Insulin resistance and hyperglycemia contribute to negative outcomes in burned patients. We will assess insulin sensitivity in traditional terms of glucose metabolism, and with regard to the responsiveness of both muscle and liver protein metabolism, in severely burned patients. Plasma free fatty acid (FFA) and tissue TG levels will be manipulated via inhibition of peripheral lipolysis with nicotinic acid or activation of plasma lipoprotein lipase activity with heparin, stimulation of tissue fatty acid oxidation and thus reduction of tissue TG with the peroxisome proliferate-activated receptor (PPAR) alpha agonist fenofibrate. Methodological approaches will include stable isotope tracer techniques to quantify kinetic responses of protein, glucose and lipid metabolism in vivo, quantification of intracellular stores of TG and glycogen by means of magnetic resonance spectroscopy (MRS), as well as quantitative analysis of tissue levels of active products of fatty acids, key intermediates of the insulin signaling pathway, glycogen, the enzyme activities of citrate synthase and glycogen synthase and the activity of the muscle mitochondria. These studies will clarify the physiological and clinical significance of the alterations of tissue lipid metabolism that occur after burn injury, thereby forming the basis for new therapeutic approaches not only in this specific clinical condition but in other clinical circumstances in which hepatic and/or muscle TG is elevated.

We will investigate the general hypothesis that the accumulation of intracellular TG in liver and muscle either directly causes insulin resistance in those tissues or serves as an indictor of the intracellular accumulation of active fatty acid products, such as fatty acyl CoA and diacylglycerol, which in turn disrupt insulin action.

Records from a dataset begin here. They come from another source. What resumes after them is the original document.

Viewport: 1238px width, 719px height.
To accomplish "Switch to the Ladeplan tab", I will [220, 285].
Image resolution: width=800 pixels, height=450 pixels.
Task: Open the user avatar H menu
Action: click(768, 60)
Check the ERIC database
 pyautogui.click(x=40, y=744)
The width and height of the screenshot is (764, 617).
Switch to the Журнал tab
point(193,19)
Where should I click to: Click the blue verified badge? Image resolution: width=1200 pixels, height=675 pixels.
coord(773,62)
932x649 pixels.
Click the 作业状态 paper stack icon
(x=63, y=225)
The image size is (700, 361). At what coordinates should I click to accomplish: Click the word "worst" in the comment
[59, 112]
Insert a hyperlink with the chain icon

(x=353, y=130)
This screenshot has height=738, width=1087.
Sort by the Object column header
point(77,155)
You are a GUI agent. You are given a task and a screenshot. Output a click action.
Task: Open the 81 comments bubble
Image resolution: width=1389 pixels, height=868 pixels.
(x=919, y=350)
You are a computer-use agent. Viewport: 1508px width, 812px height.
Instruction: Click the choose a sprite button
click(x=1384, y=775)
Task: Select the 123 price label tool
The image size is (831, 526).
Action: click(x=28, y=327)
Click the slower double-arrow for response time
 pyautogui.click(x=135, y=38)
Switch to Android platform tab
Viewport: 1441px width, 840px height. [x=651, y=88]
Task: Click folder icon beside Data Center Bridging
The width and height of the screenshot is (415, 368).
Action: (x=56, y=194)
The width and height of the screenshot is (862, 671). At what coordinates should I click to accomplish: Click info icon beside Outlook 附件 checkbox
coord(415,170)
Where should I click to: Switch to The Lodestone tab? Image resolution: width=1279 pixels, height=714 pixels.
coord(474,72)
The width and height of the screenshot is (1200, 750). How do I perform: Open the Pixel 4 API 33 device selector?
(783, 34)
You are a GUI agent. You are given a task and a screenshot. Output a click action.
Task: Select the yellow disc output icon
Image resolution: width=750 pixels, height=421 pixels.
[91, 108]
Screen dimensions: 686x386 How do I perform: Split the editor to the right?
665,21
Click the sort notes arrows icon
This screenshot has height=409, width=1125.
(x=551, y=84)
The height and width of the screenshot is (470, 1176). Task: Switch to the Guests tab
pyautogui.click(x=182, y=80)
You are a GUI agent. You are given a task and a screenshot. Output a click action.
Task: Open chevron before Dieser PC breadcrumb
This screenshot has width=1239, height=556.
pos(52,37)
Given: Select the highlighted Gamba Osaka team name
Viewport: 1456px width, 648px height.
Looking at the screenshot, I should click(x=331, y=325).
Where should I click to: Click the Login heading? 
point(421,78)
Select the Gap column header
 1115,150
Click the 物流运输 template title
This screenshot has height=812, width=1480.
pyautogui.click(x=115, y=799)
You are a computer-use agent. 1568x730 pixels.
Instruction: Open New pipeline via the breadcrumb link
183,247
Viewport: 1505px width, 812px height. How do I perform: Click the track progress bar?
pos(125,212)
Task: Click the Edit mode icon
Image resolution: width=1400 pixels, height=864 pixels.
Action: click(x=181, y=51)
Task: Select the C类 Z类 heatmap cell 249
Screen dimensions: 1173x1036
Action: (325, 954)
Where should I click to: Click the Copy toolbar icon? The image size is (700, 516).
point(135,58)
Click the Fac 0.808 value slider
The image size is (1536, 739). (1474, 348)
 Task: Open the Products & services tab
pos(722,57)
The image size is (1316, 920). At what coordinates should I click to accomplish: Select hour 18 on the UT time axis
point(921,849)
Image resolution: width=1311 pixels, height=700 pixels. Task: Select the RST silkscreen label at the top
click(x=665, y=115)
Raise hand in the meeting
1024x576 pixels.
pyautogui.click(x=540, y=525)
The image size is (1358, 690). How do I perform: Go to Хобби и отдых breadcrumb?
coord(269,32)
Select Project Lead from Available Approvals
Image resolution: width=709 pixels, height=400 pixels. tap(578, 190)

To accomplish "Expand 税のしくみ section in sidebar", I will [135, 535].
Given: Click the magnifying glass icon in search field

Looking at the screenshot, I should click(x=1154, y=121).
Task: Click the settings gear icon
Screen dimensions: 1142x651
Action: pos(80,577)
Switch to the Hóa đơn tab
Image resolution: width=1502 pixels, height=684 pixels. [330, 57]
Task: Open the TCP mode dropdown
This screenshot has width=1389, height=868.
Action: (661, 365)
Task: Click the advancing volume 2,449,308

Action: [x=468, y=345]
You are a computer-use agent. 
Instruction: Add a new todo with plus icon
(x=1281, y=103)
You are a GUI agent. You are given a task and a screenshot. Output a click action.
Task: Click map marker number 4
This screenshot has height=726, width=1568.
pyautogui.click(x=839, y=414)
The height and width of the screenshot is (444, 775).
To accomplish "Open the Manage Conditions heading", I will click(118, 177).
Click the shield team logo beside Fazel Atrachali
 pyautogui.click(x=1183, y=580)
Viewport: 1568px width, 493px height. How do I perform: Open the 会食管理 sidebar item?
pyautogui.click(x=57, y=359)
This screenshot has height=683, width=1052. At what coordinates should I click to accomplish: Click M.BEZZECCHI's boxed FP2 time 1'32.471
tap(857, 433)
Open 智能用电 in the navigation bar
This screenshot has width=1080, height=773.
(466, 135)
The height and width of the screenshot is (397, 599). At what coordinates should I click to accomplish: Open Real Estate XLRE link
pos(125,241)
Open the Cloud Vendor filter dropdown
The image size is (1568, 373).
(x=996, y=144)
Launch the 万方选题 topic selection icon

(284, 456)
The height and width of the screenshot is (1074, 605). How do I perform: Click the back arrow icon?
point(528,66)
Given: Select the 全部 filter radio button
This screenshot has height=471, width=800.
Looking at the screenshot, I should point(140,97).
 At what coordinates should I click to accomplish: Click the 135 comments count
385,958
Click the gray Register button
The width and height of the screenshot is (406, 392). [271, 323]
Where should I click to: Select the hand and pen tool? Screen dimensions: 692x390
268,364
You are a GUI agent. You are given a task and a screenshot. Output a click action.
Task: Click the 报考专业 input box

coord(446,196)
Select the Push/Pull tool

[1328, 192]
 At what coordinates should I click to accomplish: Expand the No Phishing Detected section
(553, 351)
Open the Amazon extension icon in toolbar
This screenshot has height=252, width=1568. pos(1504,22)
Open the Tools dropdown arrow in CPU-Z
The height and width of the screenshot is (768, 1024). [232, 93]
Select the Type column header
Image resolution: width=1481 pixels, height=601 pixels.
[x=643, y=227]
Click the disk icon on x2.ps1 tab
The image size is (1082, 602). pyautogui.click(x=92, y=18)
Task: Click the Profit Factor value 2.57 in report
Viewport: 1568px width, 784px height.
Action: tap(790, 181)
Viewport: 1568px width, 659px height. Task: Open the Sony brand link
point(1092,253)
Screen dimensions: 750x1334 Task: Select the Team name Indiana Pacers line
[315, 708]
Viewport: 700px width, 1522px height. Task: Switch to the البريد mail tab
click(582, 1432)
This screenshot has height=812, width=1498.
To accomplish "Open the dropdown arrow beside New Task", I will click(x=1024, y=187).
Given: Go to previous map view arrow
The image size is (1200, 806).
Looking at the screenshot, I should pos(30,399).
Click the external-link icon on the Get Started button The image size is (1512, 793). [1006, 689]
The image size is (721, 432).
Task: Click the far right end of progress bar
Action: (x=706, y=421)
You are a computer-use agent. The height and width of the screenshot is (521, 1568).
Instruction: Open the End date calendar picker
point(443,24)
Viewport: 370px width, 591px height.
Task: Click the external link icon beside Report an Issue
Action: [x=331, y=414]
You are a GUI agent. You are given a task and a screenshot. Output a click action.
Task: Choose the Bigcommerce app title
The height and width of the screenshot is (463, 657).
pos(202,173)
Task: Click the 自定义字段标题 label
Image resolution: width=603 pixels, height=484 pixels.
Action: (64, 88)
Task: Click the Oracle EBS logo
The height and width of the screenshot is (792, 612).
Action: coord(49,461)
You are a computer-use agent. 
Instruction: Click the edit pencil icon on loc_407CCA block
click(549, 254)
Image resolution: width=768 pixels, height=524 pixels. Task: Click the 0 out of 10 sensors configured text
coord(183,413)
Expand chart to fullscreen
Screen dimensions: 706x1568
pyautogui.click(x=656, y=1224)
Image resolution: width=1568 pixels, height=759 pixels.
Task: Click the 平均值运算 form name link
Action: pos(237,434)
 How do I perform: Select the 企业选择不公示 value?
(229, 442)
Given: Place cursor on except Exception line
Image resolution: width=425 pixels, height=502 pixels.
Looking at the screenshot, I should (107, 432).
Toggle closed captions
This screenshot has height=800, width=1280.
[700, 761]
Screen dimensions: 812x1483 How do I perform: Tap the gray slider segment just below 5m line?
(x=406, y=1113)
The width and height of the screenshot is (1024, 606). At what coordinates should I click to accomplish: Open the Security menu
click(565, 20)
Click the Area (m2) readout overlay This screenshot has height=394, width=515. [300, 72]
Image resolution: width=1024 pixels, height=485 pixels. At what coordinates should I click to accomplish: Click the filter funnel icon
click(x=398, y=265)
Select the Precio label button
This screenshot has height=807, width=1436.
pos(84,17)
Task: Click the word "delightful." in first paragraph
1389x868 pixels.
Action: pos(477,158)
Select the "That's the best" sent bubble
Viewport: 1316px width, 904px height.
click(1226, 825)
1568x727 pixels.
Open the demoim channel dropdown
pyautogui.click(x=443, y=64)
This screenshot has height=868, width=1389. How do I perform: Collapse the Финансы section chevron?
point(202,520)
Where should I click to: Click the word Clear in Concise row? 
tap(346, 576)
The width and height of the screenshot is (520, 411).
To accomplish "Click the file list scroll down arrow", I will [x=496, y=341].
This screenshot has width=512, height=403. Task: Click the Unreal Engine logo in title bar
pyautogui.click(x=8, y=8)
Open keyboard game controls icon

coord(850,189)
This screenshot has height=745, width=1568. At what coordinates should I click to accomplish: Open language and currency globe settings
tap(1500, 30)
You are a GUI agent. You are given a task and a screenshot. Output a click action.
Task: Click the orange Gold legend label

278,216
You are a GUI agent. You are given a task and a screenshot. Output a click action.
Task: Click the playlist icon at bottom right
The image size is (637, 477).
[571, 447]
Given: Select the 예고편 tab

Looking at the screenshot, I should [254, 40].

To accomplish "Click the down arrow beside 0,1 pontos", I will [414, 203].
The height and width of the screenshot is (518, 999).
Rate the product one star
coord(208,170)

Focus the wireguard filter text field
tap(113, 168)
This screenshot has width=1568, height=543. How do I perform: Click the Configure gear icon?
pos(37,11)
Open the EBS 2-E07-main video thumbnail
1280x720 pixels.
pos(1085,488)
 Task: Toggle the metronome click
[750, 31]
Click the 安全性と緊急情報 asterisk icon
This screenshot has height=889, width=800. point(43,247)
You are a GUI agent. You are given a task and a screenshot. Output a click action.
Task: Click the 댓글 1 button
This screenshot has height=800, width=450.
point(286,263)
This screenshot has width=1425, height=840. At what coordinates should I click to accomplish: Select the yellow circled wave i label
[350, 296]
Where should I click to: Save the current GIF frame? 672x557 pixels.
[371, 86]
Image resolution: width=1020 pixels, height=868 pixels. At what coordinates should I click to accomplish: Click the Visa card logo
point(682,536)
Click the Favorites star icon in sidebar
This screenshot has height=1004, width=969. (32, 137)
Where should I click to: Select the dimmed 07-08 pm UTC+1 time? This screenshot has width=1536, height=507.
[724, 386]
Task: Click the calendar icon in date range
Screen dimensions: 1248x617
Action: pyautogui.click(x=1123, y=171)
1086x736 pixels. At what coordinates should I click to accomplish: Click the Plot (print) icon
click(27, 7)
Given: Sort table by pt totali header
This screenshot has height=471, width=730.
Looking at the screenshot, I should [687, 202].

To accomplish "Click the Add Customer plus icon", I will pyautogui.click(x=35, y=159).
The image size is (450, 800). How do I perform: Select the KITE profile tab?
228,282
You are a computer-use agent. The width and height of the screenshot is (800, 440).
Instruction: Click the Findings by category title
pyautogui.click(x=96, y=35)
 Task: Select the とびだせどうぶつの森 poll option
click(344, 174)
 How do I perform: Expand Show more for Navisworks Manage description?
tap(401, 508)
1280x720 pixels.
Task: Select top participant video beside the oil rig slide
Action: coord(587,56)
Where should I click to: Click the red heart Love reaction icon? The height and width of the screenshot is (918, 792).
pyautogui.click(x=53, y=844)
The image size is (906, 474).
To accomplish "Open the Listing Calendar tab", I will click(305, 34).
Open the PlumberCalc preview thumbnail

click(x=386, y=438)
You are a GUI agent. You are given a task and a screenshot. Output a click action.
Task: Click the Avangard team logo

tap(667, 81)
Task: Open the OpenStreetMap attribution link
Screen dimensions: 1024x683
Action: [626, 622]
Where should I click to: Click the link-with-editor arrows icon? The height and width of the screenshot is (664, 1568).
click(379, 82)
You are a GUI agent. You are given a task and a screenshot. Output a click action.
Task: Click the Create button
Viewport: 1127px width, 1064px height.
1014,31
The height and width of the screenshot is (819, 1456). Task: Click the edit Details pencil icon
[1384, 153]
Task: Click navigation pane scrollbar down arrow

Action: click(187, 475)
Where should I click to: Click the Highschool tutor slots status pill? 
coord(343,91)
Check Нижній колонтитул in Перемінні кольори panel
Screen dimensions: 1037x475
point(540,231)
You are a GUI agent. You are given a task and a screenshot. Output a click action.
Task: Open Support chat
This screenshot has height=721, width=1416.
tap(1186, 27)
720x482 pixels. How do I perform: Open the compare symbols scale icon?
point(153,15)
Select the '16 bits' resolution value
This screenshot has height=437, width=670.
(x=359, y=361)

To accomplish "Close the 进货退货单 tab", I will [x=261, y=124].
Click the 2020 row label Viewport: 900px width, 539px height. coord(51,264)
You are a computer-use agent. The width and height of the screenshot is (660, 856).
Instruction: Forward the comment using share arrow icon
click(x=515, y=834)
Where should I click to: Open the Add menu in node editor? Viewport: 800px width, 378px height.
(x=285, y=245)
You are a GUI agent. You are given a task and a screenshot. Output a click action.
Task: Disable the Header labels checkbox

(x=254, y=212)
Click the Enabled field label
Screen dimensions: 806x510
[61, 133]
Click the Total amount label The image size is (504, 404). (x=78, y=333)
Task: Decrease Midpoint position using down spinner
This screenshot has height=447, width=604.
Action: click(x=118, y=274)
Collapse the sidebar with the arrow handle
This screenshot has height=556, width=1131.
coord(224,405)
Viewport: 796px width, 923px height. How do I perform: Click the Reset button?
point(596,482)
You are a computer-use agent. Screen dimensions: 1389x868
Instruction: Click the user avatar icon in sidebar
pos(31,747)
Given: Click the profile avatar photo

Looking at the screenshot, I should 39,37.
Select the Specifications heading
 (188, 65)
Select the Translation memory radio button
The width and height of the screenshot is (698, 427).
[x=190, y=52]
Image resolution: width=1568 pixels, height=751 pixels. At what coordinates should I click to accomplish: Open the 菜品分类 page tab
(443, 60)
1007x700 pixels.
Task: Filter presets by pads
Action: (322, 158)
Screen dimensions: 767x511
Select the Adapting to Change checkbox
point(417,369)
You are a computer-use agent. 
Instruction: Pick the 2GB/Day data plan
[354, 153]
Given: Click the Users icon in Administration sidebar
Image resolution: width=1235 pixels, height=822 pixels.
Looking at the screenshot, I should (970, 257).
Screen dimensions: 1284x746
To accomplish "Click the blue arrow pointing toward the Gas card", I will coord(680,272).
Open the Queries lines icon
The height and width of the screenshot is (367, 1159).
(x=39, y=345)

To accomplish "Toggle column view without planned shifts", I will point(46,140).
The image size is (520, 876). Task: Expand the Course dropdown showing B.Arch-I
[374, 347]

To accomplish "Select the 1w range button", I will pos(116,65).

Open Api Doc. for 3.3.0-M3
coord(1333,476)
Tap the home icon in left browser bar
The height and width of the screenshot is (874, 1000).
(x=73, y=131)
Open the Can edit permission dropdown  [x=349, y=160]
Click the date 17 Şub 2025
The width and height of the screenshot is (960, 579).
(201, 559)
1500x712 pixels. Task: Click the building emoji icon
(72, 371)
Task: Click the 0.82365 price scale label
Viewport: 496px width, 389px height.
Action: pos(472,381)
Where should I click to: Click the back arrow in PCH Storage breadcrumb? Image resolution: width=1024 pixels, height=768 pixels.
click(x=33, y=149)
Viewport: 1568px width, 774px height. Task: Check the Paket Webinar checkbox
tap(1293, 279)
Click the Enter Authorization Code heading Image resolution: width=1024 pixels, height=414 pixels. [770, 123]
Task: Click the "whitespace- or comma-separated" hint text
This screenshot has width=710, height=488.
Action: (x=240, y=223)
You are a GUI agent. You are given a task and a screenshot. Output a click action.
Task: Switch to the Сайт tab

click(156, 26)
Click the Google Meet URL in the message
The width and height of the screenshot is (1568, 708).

The following specific hypotheses will be investigated:

1. Intracellular TG is elevated in both muscle and liver in severely burned patients. The reduction of the fat in the liver and the insulin resistance will improve clinical outcomes, glucose and protein metabolism.
2. The insulin signaling pathway, as reflected by phosphoinositol-3-kinase (PI3K) and PKC activity, is impaired in tissues with elevated TG.
3. Fatty acids, or their active intracellular products, are the direct inhibitors of insulin action, rather than the tissue TG itself.